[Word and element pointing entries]
=-=-=-=-=

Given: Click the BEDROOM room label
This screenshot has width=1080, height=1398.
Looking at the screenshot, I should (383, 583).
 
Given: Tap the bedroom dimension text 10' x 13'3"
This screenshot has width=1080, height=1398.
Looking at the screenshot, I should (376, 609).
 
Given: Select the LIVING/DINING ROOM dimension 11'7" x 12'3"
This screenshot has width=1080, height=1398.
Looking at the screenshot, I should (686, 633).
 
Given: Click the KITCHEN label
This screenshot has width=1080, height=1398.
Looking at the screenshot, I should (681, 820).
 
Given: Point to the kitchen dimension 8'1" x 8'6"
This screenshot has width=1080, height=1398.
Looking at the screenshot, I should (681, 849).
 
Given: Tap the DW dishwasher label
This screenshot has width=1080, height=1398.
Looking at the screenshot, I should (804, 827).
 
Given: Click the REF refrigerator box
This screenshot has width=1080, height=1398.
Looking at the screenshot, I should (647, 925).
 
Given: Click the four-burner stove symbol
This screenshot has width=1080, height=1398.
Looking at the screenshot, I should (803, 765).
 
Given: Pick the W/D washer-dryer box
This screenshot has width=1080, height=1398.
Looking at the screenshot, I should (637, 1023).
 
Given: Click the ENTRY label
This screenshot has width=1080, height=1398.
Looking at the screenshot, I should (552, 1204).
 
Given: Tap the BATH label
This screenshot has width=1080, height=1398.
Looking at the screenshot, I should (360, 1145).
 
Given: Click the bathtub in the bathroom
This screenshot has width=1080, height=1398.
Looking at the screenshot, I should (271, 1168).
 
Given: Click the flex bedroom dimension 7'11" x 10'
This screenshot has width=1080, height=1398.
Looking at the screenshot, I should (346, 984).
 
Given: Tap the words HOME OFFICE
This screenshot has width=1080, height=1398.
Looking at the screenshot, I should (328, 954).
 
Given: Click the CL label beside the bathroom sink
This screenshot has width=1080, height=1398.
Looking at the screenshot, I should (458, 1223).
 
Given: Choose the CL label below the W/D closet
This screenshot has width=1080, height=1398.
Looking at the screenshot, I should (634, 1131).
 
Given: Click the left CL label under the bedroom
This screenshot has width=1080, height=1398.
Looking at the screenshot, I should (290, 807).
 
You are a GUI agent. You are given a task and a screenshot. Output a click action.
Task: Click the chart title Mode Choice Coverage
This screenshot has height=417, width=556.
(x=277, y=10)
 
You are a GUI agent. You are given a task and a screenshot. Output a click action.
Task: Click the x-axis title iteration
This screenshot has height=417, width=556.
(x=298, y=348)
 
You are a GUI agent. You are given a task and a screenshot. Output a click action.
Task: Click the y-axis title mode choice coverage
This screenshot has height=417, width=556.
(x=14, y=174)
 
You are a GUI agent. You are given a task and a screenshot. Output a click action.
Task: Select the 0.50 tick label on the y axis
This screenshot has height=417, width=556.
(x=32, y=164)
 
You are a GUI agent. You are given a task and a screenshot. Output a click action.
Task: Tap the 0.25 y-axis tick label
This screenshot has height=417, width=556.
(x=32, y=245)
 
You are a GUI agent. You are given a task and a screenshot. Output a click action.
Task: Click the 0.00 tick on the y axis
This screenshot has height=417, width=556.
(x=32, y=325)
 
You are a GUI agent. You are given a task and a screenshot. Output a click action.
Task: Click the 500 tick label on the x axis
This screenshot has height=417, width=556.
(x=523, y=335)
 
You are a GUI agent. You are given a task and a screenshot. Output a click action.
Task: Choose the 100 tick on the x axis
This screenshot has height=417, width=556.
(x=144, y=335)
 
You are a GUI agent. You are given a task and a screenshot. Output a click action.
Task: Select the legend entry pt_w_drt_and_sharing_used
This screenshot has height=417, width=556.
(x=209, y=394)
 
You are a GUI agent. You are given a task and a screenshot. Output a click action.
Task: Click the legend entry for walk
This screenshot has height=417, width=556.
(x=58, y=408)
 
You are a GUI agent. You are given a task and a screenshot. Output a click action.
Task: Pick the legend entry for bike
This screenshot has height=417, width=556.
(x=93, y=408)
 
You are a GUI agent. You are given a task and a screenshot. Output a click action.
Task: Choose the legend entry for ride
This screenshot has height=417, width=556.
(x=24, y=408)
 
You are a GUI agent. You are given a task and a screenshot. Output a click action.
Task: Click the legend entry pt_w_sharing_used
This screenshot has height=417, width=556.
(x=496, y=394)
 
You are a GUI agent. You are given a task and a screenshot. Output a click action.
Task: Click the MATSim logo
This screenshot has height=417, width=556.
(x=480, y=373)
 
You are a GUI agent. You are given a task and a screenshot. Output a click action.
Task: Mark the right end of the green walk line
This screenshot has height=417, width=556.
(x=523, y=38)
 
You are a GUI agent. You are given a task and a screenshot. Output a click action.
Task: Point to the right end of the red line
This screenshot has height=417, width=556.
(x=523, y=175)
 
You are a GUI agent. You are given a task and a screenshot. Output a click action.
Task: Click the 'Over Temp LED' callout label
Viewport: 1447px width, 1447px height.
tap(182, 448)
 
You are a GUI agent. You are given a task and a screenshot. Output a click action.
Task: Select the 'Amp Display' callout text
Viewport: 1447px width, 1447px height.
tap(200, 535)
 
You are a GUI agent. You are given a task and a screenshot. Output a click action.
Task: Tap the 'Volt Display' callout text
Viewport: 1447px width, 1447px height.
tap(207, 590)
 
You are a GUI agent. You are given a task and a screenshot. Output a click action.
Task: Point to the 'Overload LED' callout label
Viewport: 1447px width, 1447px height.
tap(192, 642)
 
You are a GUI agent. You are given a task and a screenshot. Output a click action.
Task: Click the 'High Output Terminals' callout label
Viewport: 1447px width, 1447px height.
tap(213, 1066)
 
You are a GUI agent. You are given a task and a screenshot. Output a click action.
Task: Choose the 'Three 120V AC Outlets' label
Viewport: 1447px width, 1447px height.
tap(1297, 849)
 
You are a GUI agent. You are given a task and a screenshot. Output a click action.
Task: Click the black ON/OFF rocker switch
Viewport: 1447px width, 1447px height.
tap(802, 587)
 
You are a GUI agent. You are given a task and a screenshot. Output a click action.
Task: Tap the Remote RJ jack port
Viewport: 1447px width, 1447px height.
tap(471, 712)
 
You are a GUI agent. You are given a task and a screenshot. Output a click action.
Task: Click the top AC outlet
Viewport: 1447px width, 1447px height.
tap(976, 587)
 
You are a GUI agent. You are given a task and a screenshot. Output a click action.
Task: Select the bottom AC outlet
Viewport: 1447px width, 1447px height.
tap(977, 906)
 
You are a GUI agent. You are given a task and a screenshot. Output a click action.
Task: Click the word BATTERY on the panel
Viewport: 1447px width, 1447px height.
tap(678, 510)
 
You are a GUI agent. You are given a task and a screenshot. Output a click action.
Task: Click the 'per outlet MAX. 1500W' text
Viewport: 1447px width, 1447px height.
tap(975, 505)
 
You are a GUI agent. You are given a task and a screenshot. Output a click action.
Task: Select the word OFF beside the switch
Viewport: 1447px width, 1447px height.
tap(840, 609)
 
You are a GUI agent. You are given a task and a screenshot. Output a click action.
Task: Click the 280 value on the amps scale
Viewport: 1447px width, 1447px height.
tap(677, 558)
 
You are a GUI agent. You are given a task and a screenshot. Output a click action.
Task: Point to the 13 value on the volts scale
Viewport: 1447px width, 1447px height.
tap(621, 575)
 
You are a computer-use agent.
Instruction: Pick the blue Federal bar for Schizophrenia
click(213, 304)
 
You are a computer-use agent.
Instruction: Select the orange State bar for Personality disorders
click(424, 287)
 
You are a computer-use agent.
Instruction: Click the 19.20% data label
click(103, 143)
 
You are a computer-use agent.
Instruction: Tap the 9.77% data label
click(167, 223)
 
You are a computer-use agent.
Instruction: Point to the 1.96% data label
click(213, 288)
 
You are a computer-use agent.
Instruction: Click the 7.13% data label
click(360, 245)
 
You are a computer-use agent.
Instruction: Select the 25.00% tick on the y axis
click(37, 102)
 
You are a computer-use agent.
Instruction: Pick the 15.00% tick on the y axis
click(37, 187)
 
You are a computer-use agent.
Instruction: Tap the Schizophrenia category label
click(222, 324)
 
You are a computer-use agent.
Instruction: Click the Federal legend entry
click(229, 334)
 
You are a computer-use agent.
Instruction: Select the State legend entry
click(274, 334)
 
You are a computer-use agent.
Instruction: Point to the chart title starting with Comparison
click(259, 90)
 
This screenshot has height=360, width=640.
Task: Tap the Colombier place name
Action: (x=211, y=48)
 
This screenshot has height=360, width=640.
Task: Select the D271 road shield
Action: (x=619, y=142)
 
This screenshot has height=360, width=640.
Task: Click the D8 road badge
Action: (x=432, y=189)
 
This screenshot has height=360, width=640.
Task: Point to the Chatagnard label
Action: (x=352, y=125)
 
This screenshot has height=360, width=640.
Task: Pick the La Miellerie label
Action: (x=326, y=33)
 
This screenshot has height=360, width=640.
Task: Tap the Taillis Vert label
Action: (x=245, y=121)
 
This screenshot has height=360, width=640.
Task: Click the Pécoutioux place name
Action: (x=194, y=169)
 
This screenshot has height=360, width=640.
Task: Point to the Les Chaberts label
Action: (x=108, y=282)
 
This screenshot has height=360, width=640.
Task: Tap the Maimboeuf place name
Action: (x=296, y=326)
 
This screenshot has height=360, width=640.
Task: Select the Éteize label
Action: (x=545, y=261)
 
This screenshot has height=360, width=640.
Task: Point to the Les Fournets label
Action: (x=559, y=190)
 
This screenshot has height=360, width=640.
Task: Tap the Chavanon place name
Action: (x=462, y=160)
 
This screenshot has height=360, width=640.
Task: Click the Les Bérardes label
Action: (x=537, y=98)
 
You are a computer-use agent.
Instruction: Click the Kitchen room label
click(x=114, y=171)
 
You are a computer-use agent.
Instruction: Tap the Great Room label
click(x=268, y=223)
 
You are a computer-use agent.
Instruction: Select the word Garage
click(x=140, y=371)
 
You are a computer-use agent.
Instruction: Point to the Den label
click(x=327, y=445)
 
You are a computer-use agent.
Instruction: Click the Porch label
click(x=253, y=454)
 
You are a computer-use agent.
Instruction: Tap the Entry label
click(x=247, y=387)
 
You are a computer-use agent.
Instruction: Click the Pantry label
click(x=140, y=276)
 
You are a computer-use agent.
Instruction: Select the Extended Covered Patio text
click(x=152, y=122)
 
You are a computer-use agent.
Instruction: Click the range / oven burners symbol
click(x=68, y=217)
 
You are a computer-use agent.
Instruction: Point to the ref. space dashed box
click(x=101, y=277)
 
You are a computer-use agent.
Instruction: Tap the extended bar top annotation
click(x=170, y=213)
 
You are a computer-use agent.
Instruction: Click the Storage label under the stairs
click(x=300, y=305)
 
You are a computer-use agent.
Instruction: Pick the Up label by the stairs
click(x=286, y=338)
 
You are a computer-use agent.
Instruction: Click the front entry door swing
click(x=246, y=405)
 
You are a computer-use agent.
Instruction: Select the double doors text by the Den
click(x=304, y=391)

=-=-=-=-=

## What you have to do:
Reproduce the data above from its first line through the line containing "Given: Click the REF refrigerator box", both ends included and the requests kept. Shift every coordinate in the answers by adding -103 to it.

## Exercise solution:
Given: Click the BEDROOM room label
This screenshot has width=1080, height=1398.
Looking at the screenshot, I should (280, 480).
 
Given: Tap the bedroom dimension text 10' x 13'3"
This screenshot has width=1080, height=1398.
Looking at the screenshot, I should (273, 506).
 
Given: Select the LIVING/DINING ROOM dimension 11'7" x 12'3"
This screenshot has width=1080, height=1398.
Looking at the screenshot, I should (583, 530).
 
Given: Click the KITCHEN label
This screenshot has width=1080, height=1398.
Looking at the screenshot, I should (578, 717).
 
Given: Point to the kitchen dimension 8'1" x 8'6"
This screenshot has width=1080, height=1398.
Looking at the screenshot, I should (578, 746).
 
Given: Tap the DW dishwasher label
This screenshot has width=1080, height=1398.
Looking at the screenshot, I should (701, 724).
 
Given: Click the REF refrigerator box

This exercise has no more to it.